Main body 10 encloses a flight control processing subsystem 46 that includes a microprocessor 40 and several additional components, including motor controllers, radio-frequency communication circuitry, various sensors and non-volatile memory not specifically depicted herein.

Rotor Set Peripheral Modules

Safety rotor set 20 is an electro-mechanical assembly used for the generation of controlled thrust for maneuvering UAV 16. In the illustrated embodiment, the safety rotor set 20 includes four motors 8 and two each of propellers 4a and 4b, and the requisite mechanical components for keeping motor 8—propeller 4 assemblies rigidly coupled in flight. Safety rotor set 20 is optimized for protection against accidental contact with rotating propellers 4. In the illustrated embodiment, the safety rotor set 20 includes protective structures, which may include four each of a perforated cylindrical rim 12, a plurality of top protective struts 16 that are integral to an injection molded pod top 20 component, and a plurality of structural and protective carbon fiber spokes 28 that are bonded to an injection molded pod bottom 24 component.

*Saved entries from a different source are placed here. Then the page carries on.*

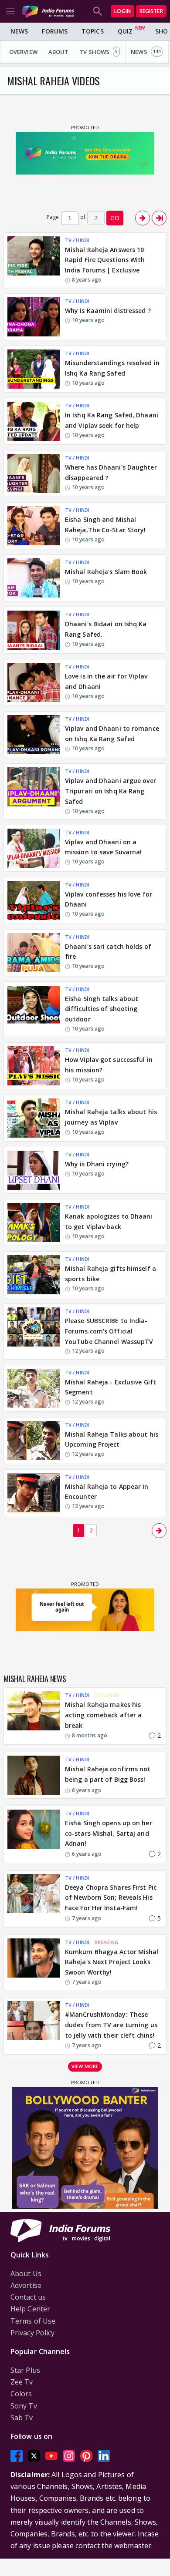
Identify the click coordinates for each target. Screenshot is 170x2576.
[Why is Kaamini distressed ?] (33, 316)
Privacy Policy (32, 2333)
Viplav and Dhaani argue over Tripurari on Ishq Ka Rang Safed (110, 791)
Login (122, 11)
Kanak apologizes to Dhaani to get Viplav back (109, 1221)
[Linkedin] (104, 2455)
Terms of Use (32, 2321)
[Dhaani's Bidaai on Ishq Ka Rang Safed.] (33, 630)
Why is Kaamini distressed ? (108, 310)
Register (151, 11)
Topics (93, 31)
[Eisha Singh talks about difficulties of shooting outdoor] (33, 1009)
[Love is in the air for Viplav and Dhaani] (33, 682)
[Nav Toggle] (10, 11)
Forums (55, 31)
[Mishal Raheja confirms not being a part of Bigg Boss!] (33, 1775)
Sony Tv (23, 2406)
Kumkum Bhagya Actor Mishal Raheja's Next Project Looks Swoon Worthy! (112, 1962)
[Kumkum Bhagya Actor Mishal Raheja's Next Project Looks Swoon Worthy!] (33, 1962)
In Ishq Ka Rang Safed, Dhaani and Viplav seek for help (111, 420)
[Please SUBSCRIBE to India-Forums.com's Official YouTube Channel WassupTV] (33, 1331)
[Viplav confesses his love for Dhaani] (33, 900)
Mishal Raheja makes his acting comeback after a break (103, 1715)
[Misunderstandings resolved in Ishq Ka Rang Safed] (33, 369)
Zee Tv (21, 2382)
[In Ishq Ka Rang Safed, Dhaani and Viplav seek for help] (33, 421)
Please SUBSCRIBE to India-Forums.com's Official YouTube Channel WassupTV (109, 1331)
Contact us (28, 2297)
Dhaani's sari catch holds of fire (108, 951)
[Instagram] (69, 2455)
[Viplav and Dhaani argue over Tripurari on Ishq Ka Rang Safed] (33, 791)
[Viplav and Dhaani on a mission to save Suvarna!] (33, 848)
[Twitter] (34, 2455)
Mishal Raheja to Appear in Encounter (107, 1491)
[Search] (97, 11)
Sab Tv (21, 2417)
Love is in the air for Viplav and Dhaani (106, 681)
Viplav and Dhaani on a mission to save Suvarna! (103, 847)
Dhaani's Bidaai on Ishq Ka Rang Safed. (106, 629)
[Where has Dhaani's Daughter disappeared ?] (33, 473)
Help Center (30, 2309)
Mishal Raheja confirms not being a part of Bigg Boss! (108, 1774)
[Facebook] (16, 2455)
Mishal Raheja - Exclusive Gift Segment (110, 1387)
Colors (21, 2393)
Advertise (25, 2285)
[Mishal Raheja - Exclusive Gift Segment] (33, 1388)
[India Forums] (48, 11)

In other embodiments, only some of these safety features may be included in a safety rotor set, or certain safety features may be included in addition to or in place other safety features described herein.

Safety rotor set 20 also includes electrical circuits, and electrical and mechanical connectors for attaching to fuselage 14. Safety rotor set 20 mechanical attachment subsystem includes a vibration isolation structure for minimizing the vibrational energy that is a by-product of the rotating propellers, from coupling to fuselage 14.

Although the mechanical attachment and vibration isolation subsystem, and electrical interconnection subsystems are described here in the context of safety rotor set 20, these subsystems may be common to the other rotor set peripherals described herein. Other embodiments of an optimized rotor set include a high-speed rotor set 102 shown in FIG. 11 and FIG. 12, and an endurance rotor set 108 shown in FIG. 9 and FIG. 10.

Optimized rotor sets are not limited to the embodiments shown here. For example, a rotor set could be designed to fold into a very small volume and would constitute a highly portable rotor set. Other examples include a general purpose rotor set, a rotor set that is designed for heavy lift, and a rotor set that is designed for high altitude.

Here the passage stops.